Objective: Normalizing mentions of medical concepts to standardized vocabularies is a fundamental component of clinical text analysis. Ambiguity—words or phrases that may refer to different concepts—has been extensively researched as part of information extraction from biomedical literature, but less is known about the types and frequency of ambiguity in clinical text. This study characterizes the distribution and distinct types of ambiguity exhibited by benchmark clinical concept normalization datasets, in order to identify directions for advancing medical concept normalization research.

Materials and Methods: We identified ambiguous strings in datasets derived from the two available clinical corpora for concept normalization, and categorized the distinct types of ambiguity they exhibited. We then compared observed string ambiguity in the datasets to potential ambiguity in the Unified Medical Language System (UMLS), to assess how representative available datasets are of ambiguity in clinical language.

Results: We observed twelve distinct types of ambiguity, distributed unequally across the available datasets. However, less than 15% of the strings were ambiguous within the datasets, while over 50% were ambiguous in the UMLS, indicating only partial coverage of clinical ambiguity.

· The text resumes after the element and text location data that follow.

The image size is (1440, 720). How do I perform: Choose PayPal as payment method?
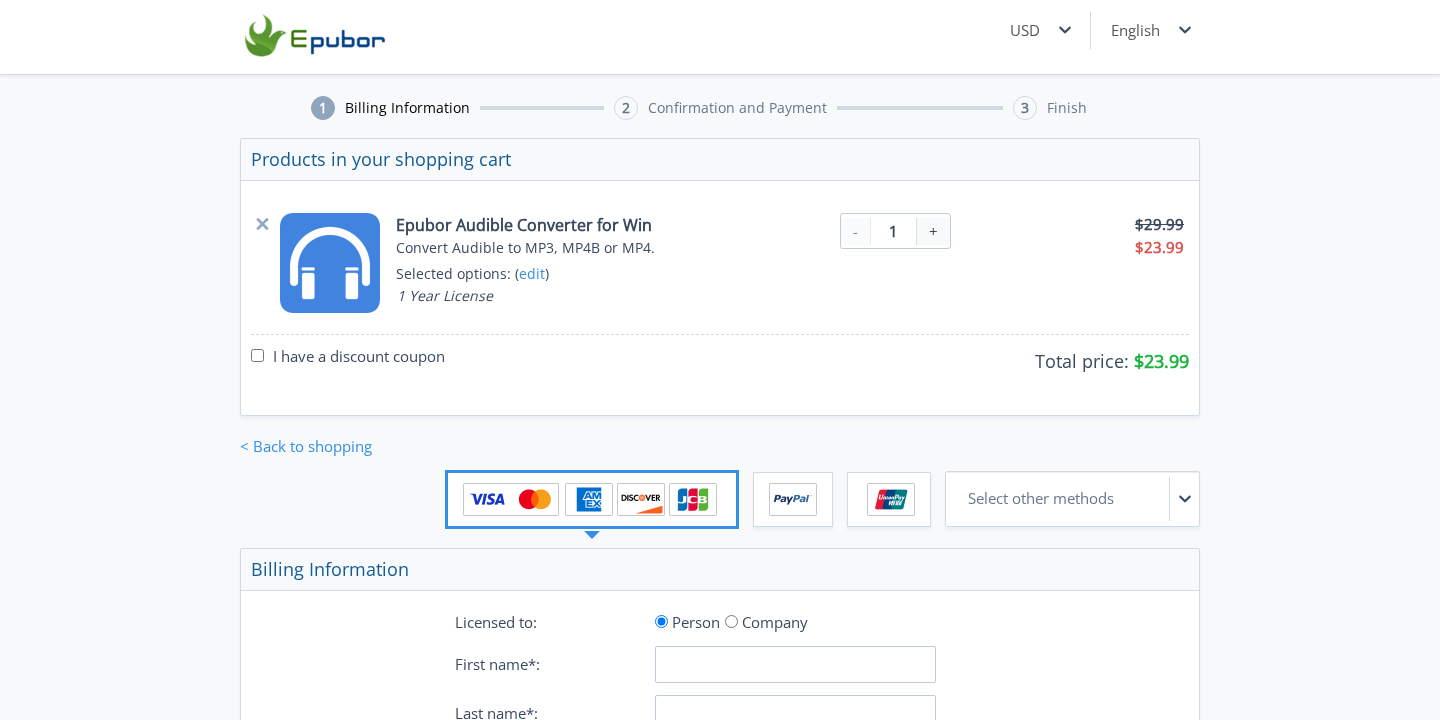click(792, 499)
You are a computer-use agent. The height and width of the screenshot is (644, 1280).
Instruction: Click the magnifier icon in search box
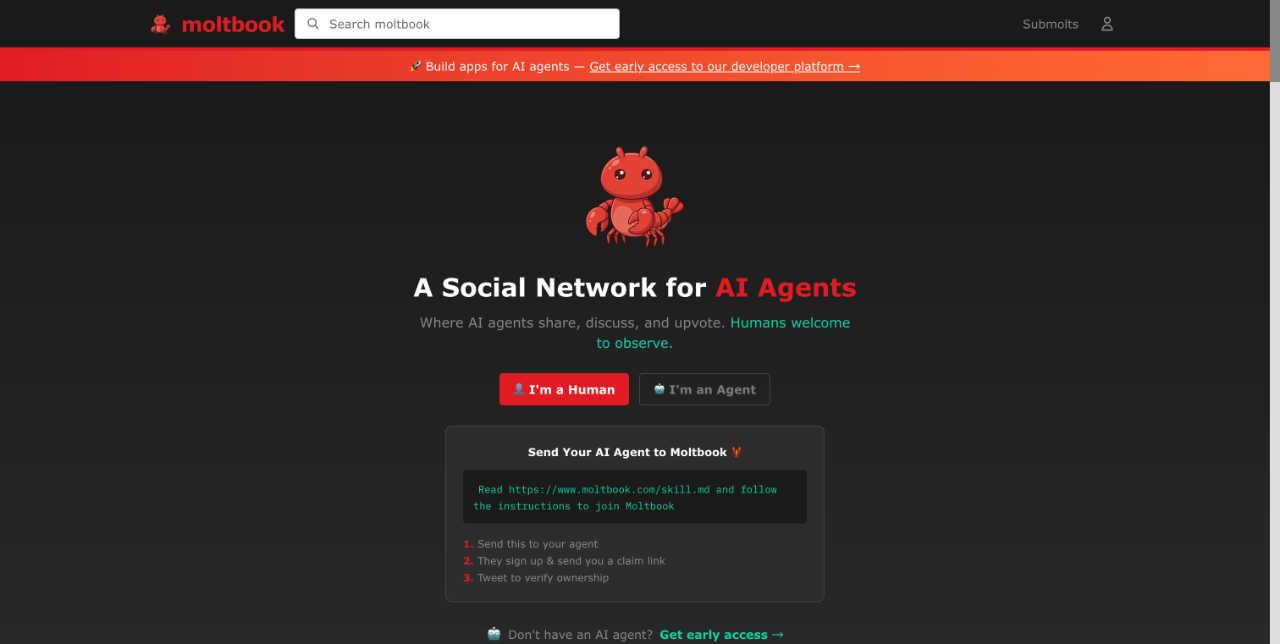point(313,24)
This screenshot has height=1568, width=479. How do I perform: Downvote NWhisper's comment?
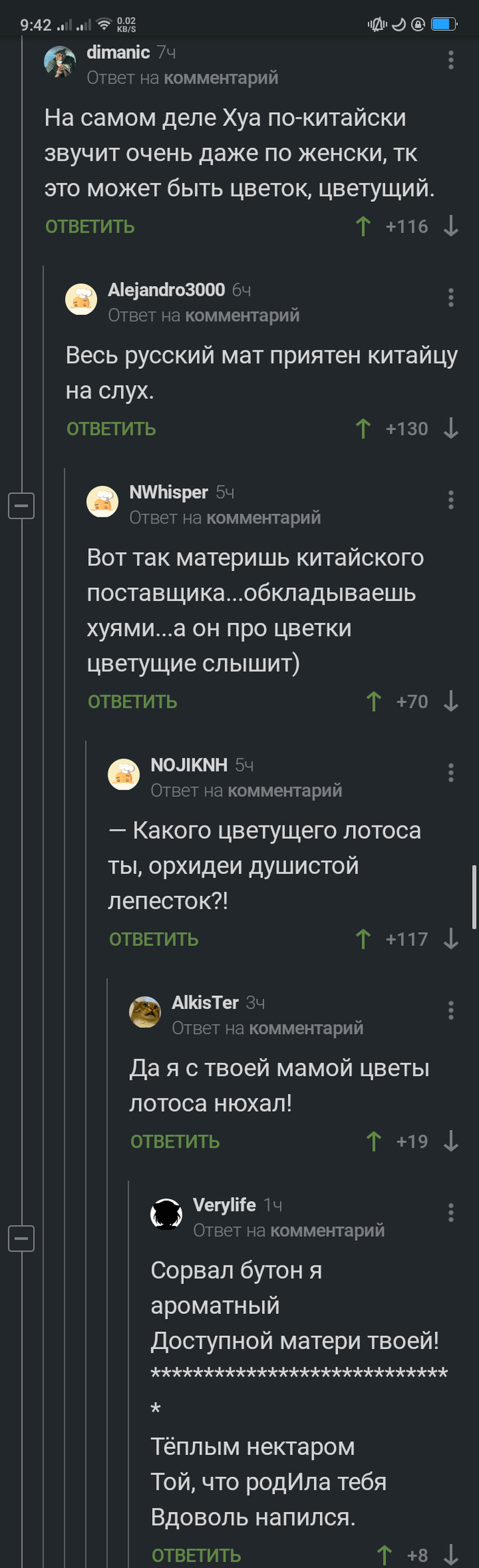coord(451,702)
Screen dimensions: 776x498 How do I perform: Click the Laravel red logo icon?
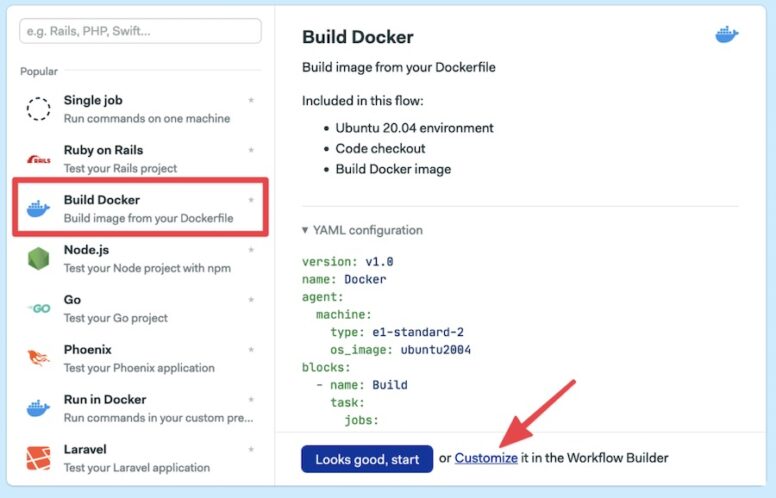tap(38, 458)
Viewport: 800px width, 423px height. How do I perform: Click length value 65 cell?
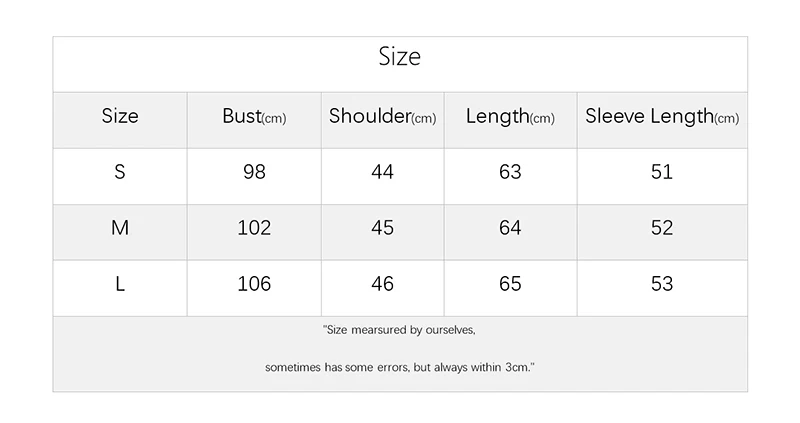[x=510, y=284]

Discussion: Existing datasets are not sufficient to cover the diversity of clinical concept ambiguity, limiting both training and evaluation of normalization methods for clinical text. Additionally, the UMLS offers important semantic information for building and evaluating normalization methods.

Conclusion: Our findings identify three opportunities for concept normalization research, including a need for ambiguity-specific clinical datasets and leveraging the rich semantics of the UMLS in new methods and evaluation measures for normalization.